Question

An ideal gas is initially at a temperature T and volume V. its volume is increased by $\Delta V$ by increasing the temperature by $\Delta T$ then the factor $\delta = \dfrac{{\Delta V}}{{V\Delta T}}$ varies with temperature as:
A) $\delta$ $\alpha$ $\dfrac{1}{{{T^2}}}$
B) $\delta$ $\alpha$ $T$
C) $\delta$ $\alpha$ $\dfrac{1}{T}$
D) $\delta$ $\alpha$ $\sqrt T$

Answer 1

The application of the first law of thermodynamics plays a very important role in this question. The Gas law is also very important for this question.

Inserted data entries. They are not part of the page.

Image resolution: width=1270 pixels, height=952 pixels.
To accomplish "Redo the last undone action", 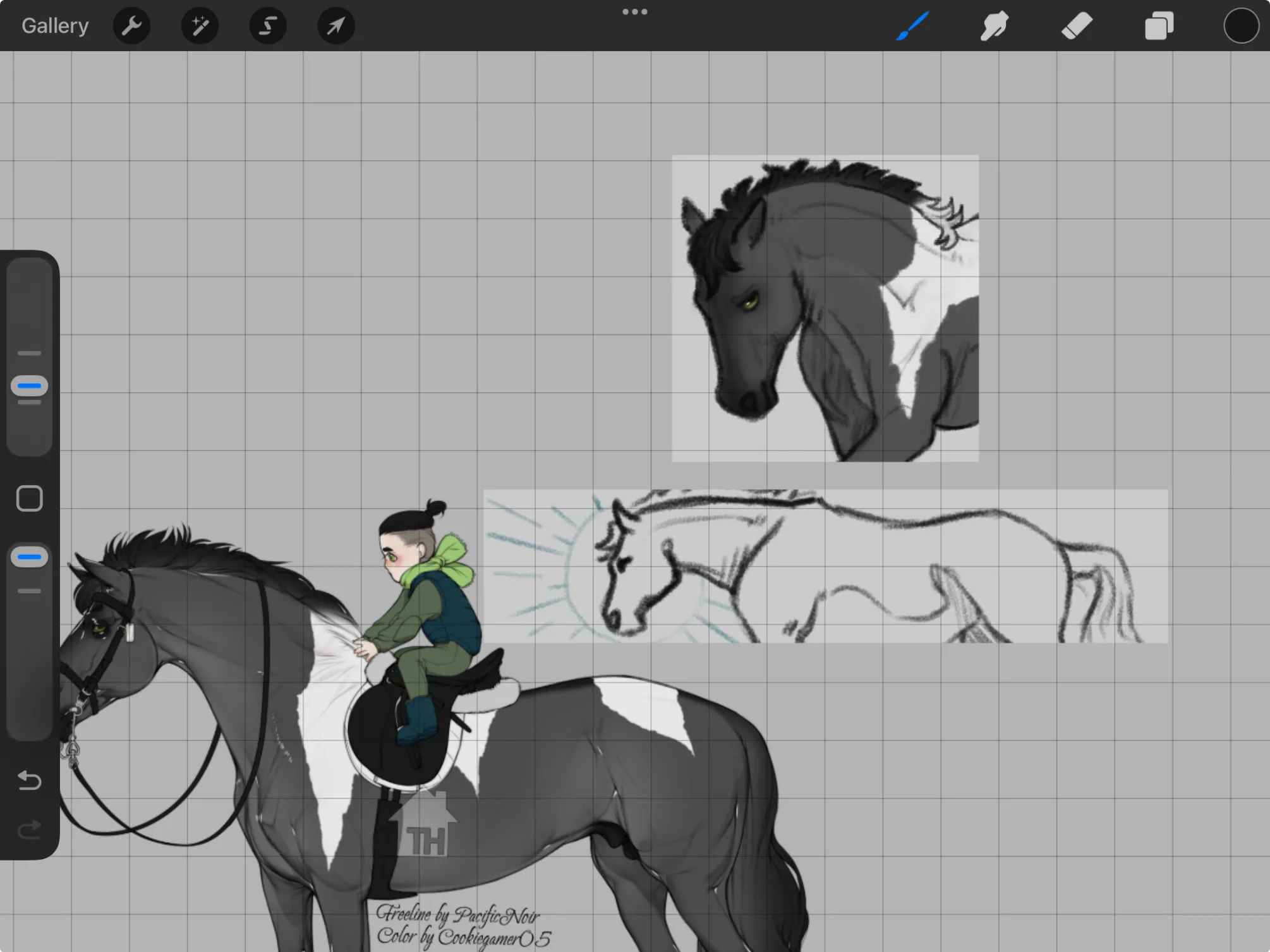I will (x=29, y=829).
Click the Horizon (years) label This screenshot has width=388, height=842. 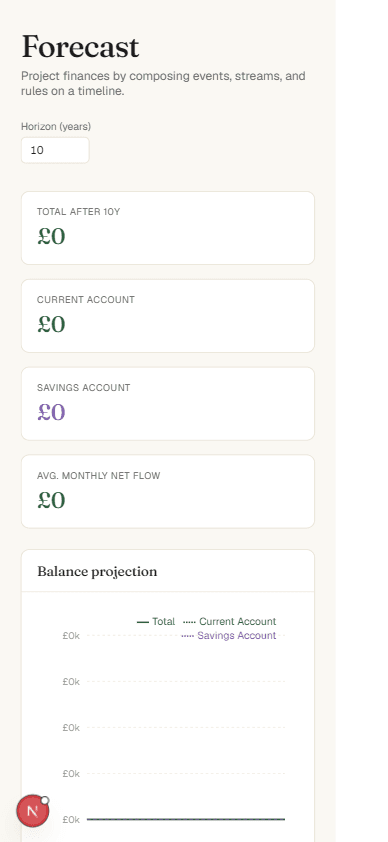(56, 127)
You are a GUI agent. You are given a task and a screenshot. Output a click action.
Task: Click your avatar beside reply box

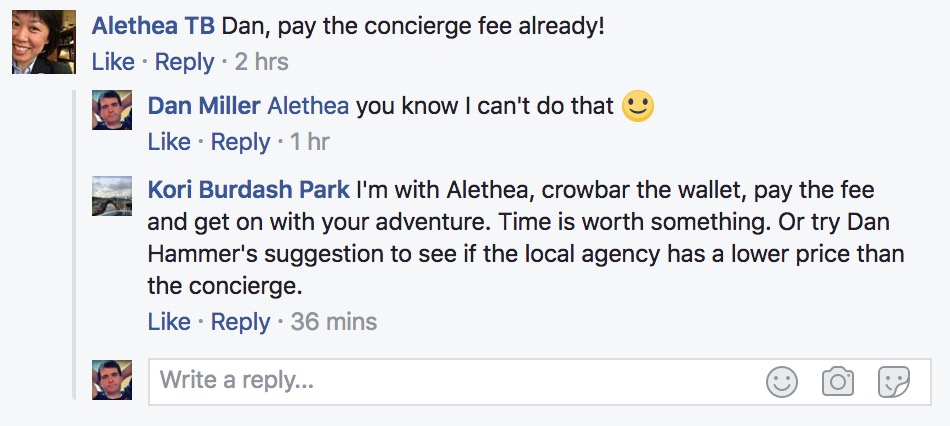coord(112,380)
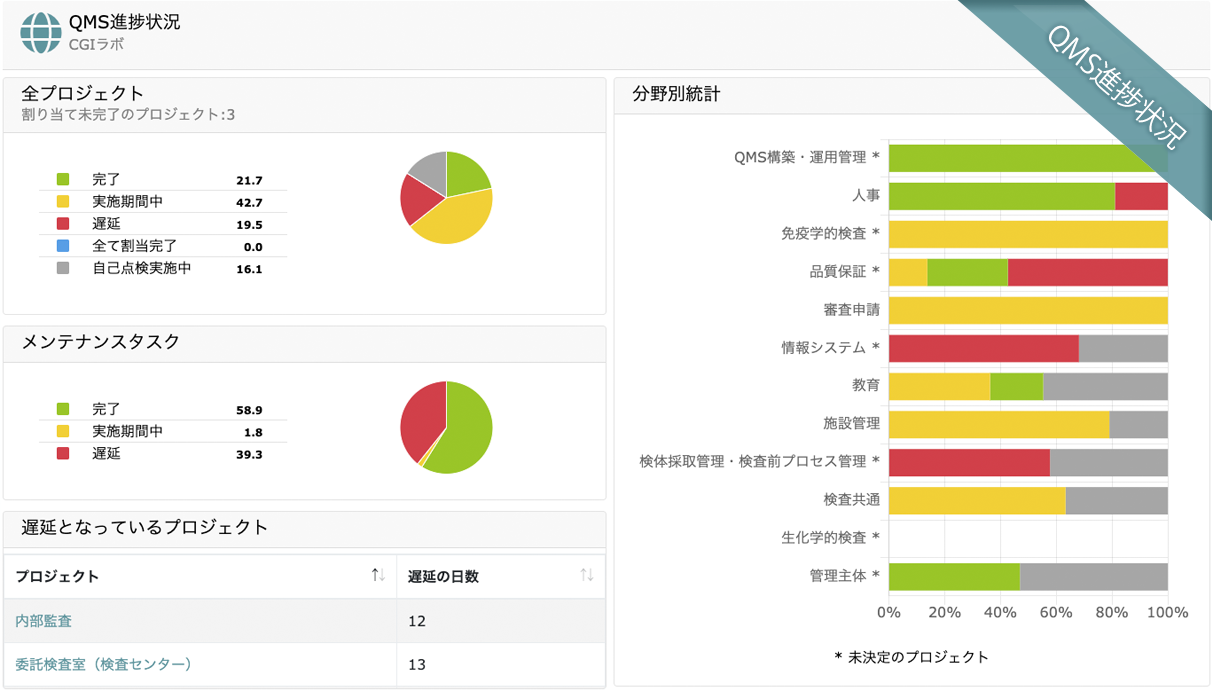Screen dimensions: 1212x691
Task: Click the 情報システム bar's red segment
Action: click(983, 349)
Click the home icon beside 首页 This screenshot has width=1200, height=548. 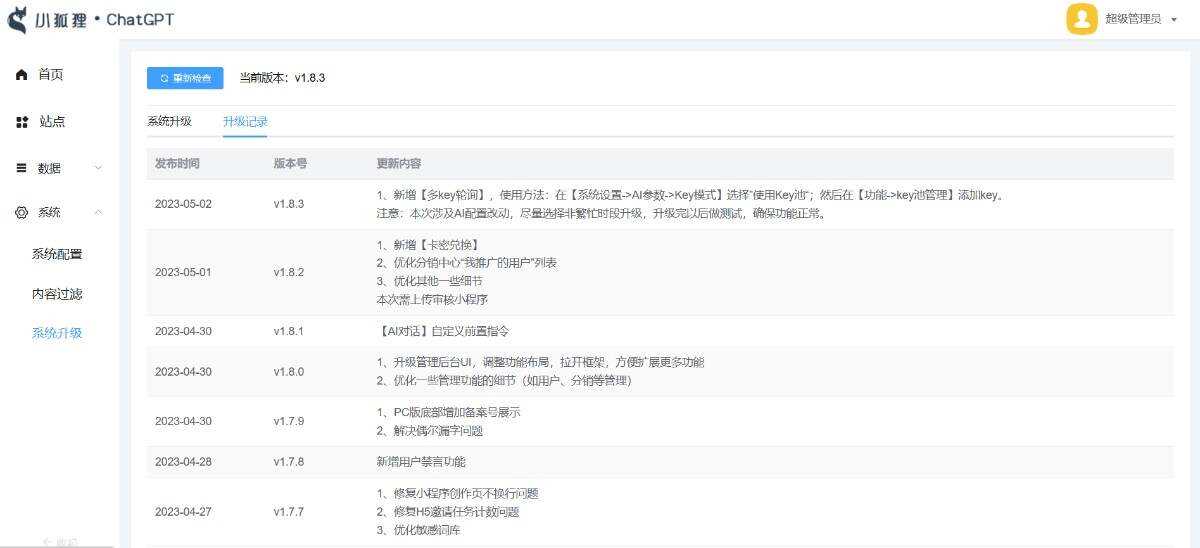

Complete step by step solution:
The first law of thermodynamics states that the change in heat of a system is equal to the sum of change in its internal energy and the thermodynamic work done during the process.
And the gas law states that the product of pressure and volume at a specific temperature is directly proportional to that temperature.
Now, according to the first law of thermodynamics;
$\Delta Q = \Delta U + W$
But at constant pressure the change in heat is equal to the change in entropy.
So, $\Delta Q = \Delta H$
At constant pressure the first law can be modified as;
$\Rightarrow \Delta H = \Delta U + W$ (Equation: 1)
Now we all know that;
The thermodynamic work done is mathematically written as;
$W = P\Delta V$
Now since the volume is increasing the work done will be positive. This is because the process is an expansion process.
$\Rightarrow \Delta H = \Delta U + P\Delta V$(Equation: 2)
Now we know that;
$\Delta H = n{C_p}\Delta T$
And $\Delta U = n{C_v}\Delta T$
$\Rightarrow n{C_p}\Delta T = n{C_v}\Delta T + P\Delta V$ (Equation: 3)
$\Rightarrow P\Delta V = n({C_p} - {C_v})\Delta T$
Now as ${C_p} - {C_v} = R$ (Equation: 4)
Thus, from equation 3 and equation 4 we get;
$\Rightarrow P\Delta V = nR\Delta T$
$\Rightarrow \dfrac{{\Delta V}}{{\Delta T}} = \dfrac{{nR}}{P}$ (Equation: 5)
And according to the gas law pressure at any temperature is given by;
$P = \dfrac{{nRT}}{V}$ (Equation: 6)
So, from equation 5 and equation 6 we get;
$\Rightarrow \dfrac{{\Delta V}}{{V\Delta T}} = \dfrac{1}{T}$
$\therefore \delta = \dfrac{1}{T}$

Therefore, option C is correct.

Note: Work done in the expansion process is positive, the final volume is greater than initial volume.
Work done in the compression process is negative as the final volume is less than the initial volume.
Work done on the system is negative.
Work done by the system is positive.